Forum Moderators: coopster

Message Too Old, No Replies

Avoiding race condition with file write

         

ianevans

11:51 am on Aug 1, 2008 (gmt 0)

10+ Year Member



Not wanting to reinvent the wheel here, I thought I'd double check how to avoid a race condition when creating a static cache file.

I want to have some pages write out a static version, so my webserver can serve that if it's present.

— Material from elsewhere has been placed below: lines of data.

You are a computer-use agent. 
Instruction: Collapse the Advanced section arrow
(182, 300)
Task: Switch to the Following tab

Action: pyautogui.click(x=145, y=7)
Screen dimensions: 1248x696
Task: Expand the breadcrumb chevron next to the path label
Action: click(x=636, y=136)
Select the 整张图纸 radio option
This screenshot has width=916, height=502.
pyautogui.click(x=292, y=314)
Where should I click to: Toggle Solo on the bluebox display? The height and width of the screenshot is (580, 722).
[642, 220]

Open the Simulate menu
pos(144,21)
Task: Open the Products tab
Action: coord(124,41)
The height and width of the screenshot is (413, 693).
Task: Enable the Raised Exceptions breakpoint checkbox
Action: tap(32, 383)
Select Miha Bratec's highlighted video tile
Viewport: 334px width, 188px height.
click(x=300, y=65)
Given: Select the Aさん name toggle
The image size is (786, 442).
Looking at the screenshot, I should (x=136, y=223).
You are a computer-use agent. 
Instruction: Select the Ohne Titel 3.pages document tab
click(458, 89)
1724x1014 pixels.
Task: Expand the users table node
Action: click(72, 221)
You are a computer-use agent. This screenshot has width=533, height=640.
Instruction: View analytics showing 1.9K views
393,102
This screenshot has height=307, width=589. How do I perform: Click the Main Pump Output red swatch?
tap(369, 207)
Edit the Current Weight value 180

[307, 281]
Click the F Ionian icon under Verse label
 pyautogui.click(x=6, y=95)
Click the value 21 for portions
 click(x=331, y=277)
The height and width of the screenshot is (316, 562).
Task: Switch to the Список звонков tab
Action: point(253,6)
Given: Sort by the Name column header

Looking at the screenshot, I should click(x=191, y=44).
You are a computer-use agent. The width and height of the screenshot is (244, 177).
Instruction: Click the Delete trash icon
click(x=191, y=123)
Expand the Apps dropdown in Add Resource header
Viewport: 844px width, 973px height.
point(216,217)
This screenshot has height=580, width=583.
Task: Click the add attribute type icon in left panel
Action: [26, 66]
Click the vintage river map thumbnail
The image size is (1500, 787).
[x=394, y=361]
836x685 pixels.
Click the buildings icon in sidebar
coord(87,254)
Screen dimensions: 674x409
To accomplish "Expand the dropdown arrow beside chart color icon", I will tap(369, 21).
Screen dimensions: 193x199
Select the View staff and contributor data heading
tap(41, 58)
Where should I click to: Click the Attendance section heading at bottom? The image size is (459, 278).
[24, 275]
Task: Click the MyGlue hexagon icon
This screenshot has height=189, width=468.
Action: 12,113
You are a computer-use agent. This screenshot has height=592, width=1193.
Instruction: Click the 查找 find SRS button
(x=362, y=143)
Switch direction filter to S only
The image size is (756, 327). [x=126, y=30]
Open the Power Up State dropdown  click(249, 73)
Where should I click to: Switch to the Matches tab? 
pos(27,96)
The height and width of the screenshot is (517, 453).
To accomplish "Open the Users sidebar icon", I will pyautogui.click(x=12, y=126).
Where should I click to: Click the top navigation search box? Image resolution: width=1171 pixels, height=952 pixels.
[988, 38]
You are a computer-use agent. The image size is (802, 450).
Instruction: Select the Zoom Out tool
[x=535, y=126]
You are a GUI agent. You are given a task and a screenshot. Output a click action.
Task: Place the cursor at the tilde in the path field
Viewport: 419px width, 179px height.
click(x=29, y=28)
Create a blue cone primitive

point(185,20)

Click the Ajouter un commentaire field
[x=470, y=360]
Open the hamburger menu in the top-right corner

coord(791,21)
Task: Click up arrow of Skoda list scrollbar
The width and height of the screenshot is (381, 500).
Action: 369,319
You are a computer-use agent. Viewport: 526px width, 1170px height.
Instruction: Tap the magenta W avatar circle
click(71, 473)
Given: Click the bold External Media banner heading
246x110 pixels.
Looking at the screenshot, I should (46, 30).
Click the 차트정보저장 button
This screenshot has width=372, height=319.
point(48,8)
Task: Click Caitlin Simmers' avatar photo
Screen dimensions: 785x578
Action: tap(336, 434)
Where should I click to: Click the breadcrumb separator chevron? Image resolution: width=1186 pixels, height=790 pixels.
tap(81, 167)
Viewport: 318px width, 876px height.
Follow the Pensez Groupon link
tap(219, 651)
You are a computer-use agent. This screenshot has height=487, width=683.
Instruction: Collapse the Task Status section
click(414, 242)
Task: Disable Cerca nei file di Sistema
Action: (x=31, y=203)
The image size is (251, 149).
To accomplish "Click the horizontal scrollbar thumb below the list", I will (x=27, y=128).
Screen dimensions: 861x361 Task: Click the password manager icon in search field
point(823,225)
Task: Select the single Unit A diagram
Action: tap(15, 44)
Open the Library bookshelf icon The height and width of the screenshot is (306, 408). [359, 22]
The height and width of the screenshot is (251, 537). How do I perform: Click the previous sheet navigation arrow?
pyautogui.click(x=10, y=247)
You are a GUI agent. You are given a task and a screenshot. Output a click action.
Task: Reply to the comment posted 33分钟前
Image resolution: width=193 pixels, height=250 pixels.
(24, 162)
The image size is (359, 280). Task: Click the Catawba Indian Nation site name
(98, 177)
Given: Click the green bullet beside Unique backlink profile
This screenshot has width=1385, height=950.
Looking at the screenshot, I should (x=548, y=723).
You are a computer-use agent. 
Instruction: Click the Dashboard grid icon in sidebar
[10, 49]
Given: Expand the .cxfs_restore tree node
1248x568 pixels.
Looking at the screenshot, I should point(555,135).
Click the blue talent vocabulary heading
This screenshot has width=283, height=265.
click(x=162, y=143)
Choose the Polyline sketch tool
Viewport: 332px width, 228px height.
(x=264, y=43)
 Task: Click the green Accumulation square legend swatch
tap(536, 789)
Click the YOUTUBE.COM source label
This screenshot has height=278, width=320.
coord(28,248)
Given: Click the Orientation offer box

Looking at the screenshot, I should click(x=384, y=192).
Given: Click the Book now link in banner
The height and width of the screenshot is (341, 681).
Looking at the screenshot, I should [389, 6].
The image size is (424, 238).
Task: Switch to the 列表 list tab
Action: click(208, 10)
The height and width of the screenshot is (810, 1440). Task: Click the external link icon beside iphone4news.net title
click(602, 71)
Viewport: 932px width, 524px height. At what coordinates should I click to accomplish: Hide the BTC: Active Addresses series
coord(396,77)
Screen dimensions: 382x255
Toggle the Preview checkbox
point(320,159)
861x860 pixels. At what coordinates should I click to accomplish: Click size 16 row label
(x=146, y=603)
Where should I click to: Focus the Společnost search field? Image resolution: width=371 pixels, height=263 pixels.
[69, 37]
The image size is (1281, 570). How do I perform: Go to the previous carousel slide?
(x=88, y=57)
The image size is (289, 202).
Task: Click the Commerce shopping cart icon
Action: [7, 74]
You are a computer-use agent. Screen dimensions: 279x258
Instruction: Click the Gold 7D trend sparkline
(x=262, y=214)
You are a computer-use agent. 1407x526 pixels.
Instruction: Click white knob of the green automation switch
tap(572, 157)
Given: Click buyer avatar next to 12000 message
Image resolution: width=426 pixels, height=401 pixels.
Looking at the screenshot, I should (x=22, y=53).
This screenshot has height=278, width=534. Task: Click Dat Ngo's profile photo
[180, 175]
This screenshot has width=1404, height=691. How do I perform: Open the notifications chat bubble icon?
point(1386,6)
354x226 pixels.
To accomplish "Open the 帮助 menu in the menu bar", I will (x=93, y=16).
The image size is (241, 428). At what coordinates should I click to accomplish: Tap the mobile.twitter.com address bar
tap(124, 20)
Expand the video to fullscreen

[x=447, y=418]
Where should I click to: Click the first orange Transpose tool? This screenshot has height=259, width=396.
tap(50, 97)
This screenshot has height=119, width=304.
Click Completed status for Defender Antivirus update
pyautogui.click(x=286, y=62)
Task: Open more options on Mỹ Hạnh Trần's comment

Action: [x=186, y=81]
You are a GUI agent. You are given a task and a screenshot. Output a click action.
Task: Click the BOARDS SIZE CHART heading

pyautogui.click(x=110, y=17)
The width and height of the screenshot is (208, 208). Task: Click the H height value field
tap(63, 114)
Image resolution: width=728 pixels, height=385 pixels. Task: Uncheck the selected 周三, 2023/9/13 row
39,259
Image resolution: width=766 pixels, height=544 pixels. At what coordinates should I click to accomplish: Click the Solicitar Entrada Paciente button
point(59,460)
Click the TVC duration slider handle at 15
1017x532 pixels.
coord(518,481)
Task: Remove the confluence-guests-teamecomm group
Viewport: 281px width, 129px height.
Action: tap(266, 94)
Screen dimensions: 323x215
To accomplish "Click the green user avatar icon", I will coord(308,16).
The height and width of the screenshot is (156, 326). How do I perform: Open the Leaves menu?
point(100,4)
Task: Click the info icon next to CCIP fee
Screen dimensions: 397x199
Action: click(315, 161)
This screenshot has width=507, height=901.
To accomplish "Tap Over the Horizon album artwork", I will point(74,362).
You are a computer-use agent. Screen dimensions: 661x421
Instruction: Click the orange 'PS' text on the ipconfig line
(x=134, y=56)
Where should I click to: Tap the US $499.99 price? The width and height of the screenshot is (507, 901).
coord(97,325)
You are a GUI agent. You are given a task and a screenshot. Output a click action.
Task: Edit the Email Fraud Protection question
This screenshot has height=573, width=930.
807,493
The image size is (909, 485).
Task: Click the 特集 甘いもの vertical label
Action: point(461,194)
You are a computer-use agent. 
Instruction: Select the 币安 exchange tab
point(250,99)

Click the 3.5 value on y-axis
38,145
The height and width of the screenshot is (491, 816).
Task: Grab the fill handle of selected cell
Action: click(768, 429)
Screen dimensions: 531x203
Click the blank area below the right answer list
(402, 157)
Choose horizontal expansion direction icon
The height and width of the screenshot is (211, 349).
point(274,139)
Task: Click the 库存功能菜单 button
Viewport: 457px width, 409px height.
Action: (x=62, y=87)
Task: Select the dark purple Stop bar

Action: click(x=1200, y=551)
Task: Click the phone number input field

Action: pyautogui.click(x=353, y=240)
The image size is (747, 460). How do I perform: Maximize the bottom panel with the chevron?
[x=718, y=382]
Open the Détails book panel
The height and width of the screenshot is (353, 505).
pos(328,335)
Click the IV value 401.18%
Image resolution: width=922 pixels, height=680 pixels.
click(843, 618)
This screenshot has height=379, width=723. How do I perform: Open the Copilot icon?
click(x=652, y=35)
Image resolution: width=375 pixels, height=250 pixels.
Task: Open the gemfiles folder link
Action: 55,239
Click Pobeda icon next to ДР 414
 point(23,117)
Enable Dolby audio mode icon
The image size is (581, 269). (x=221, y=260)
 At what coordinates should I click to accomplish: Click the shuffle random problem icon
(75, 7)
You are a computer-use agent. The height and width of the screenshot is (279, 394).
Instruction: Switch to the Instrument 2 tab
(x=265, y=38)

Of course I want to be sure that there wouldn't be an instance where two processes try to write to the file at the same time.

Thanks.

janharders

12:04 pm on Aug 1, 2008 (gmt 0)

WebmasterWorld Senior Member 10+ Year Member



lock the file before you write. any other process trying to aquire the lock will then have to wait.

ianevans

6:13 pm on Aug 1, 2008 (gmt 0)

10+ Year Member



Unfortunately, according to the comments on the PHP page for flock, there's a lot of argument about whether it works in a race condition.

janharders

6:25 pm on Aug 1, 2008 (gmt 0)

WebmasterWorld Senior Member 10+ Year Member



well, I haven't read all the entries (damn, they're busy) but in general, php should just build an interface to the system's flock and you shouldn't have to worry (you are on a sane environment, not windows me or the like, right?). the php-folks commenting on the manpages are not always the best developers, I saw quite a few posts (on other functions) where the poster just didn't get the underlying concept and thus assumed a bug... but then again: it's php, so bugs are not unlikely ;)

Lord Majestic

6:32 pm on Aug 1, 2008 (gmt 0)

WebmasterWorld Senior Member 10+ Year Member



Write into some unique temporary name first, then rename file into final version.

janharders

6:33 pm on Aug 1, 2008 (gmt 0)

WebmasterWorld Senior Member 10+ Year Member



>> Write into some unique temporary name first, then rename file into final version.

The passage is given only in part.